Es ist ein harziger Start in die Saison. Die Weltcuprennen in Zermatt sind abgesagt. Sie sind dem warmen Wetter zum Opfer gefallen. Dazu kommen die finanziell angespannte Situation aufgrund der Inflation und die Energiekrise. Wie sich die Skiverbände darauf vorbereiten, erläutert Urs Lehmann, Präsident von Swiss-Ski.
SRF News: Wie bereiten sich die Verbände auf Probleme wie Wetterkapriolen und Schneemangel vor?
Urs Lehmann: Die Wetterkapriolen kann man nicht voraussehen. Aber das zweite ist die Klimaerwärmung. Entsprechend muss man sich die Frage stellen, ob man die Rennen nicht später im Jahr ansetzen will. Eine bis zwei Wochen können viel ausmachen. Es gibt auch die Option, die Rennen noch später anzusetzen. Das Konzept rund um die Matterhornrennen ist eine Innovation, wie sie sich der Sport wünscht.
Die Klimafrage ist das eine, finanzielle Schwierigkeiten das andere. Wie sehen Sie dieses Risiko?
Die Inflation belastet die Wirtschaft und den Sport. In der Schweiz haben wir zum Glück langfristige Verträge. Events sind meines Erachtens für kommende Saisons sind abgesichert. Aber für die langfristige Entwicklung sind die Inflationsraten besorgniserregend.
Wie begegnen Sie dem?
Man muss sich überlegen: Kann man die Schweiz anders, kostengünstiger aufstellen? Auf Events, die sich nicht gut vermarkten lassen, wird man vielleicht verzichten müssen. Man ist noch mehr gefordert, noch attraktiver für Sponsoren zu sein. Die richtige Antwort per se gibt es nicht, weil sie so vielschichtig ist. Aber wir haben uns in der Schweiz in den letzten Jahren sehr intensiv mit den Organisatoren beschäftigt. Wir sind gut aufgestellt.
Wo könnte man sparen?
Die Millionenbudgets dieser Riesenevents sind bekannt. Man kann den VIPs anstatt feudale Stühle Holzstühle hinstellen. Da gibt es immer Möglichkeiten, wenn es sein muss. Deswegen habe ich nicht so wahnsinnig Bauchschmerzen, dass wir die anstehenden Herausforderungen nicht auch meistern.
Ist es sinnvoll, in der aktuellen Situation eine «normale» Weltcupsaison durchführen zu wollen?
Es ist noch nicht bewiesen, dass sie normal wird. Selbstverständlich haben wir uns die Energiefrage gestellt. Wir sind daran, innovative Modelle auszuarbeiten. Ob es dann berechtigt ist oder nicht: Wir stehen für den Sport und unsere Athleten.
Es ist für uns keine Option, keine Rennen durchzuführen.

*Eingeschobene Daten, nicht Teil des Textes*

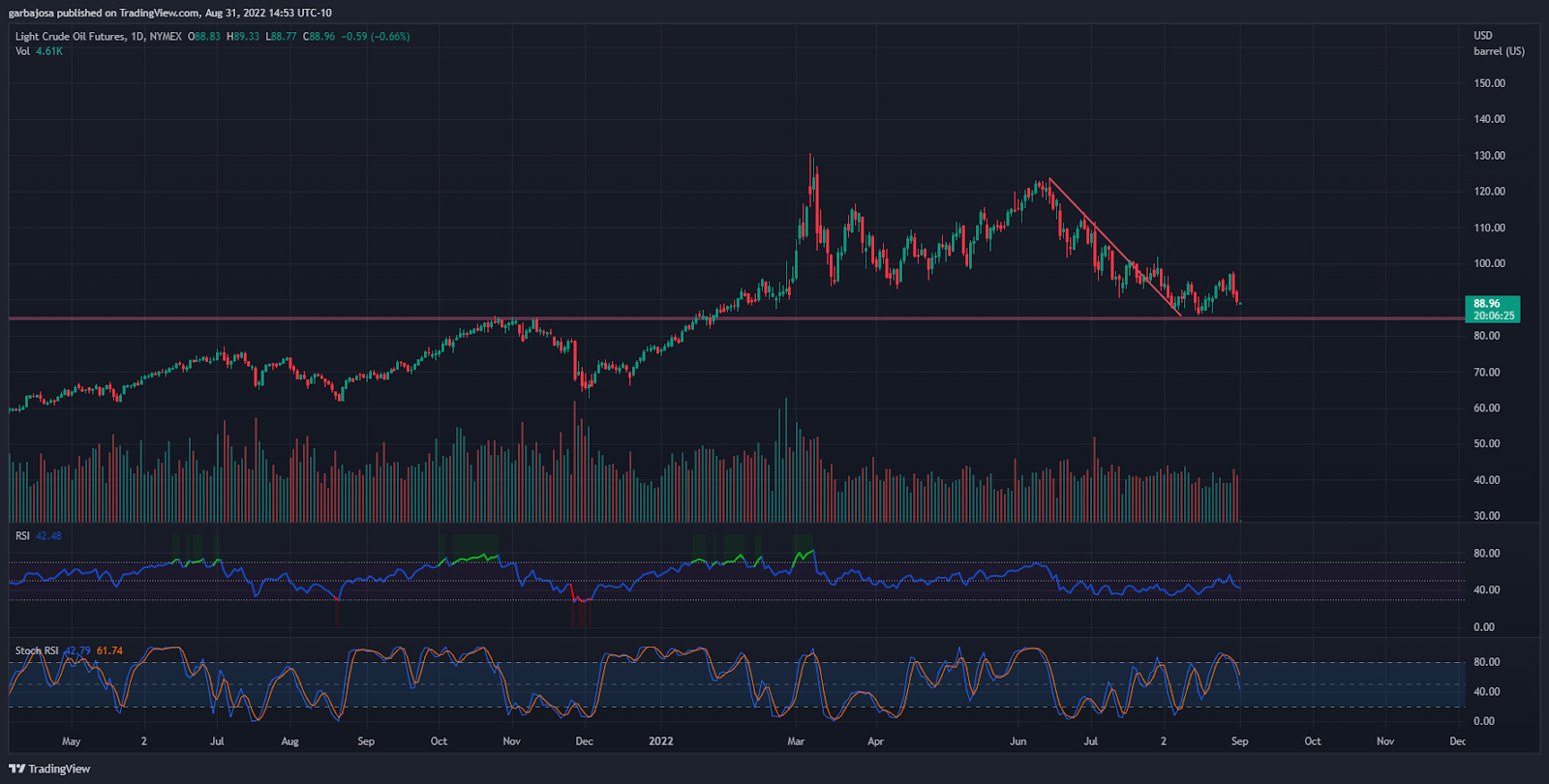The height and width of the screenshot is (784, 1549).
Task: Click the Sep label at right of time axis
Action: pos(1239,741)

Wir möchten den Athleten die bestmöglichen Rahmenbedingungen liefern. Und sicherstellen, dass sie an den angestammten Rennen teilnehmen können. Und das so kosten- oder energieschonend wie möglich. Es ist für uns keine Option, keine Rennen durchzuführen oder den Athleten keine Basis zu bieten.
Befürchten Sie, dass das Verständnis beim Publikum für energieintensive Skirennen schwindet, wenn man zu Hause die Stube nicht mehr richtig heizen kann?
Zum Glück ist das im Moment eine Hypothese. Selbstverständlich kann das passieren. Ich hoffe, dass man das aber vielleicht auch in Kauf nimmt, wenn zu Hause anstatt 22 Grad 21 Grad sind.
Wie kann sich der Skisport in den nächsten Jahren und Jahrzehnten aufstellen?
Diese grossen Events haben eine Berechtigung. Die Leute im Sport wollen nicht darauf verzichten. Sonst stellen wir die Grundsatzfrage: Wollen wir überhaupt noch Sport? Oder einen Weltcup? Aber solange man sagt und daran glaubt, dass der Skirennsport eine wichtige Stellung hat in der Schweiz, brauchen wir die Events. Und da sollten wir uns die Frage stellen: Wie können wir diese Events, ganz generell unseren Sport so ressourcenschonend wie möglich gestalten und durchführen?
Das Gespräch führte Christina Scheidegger.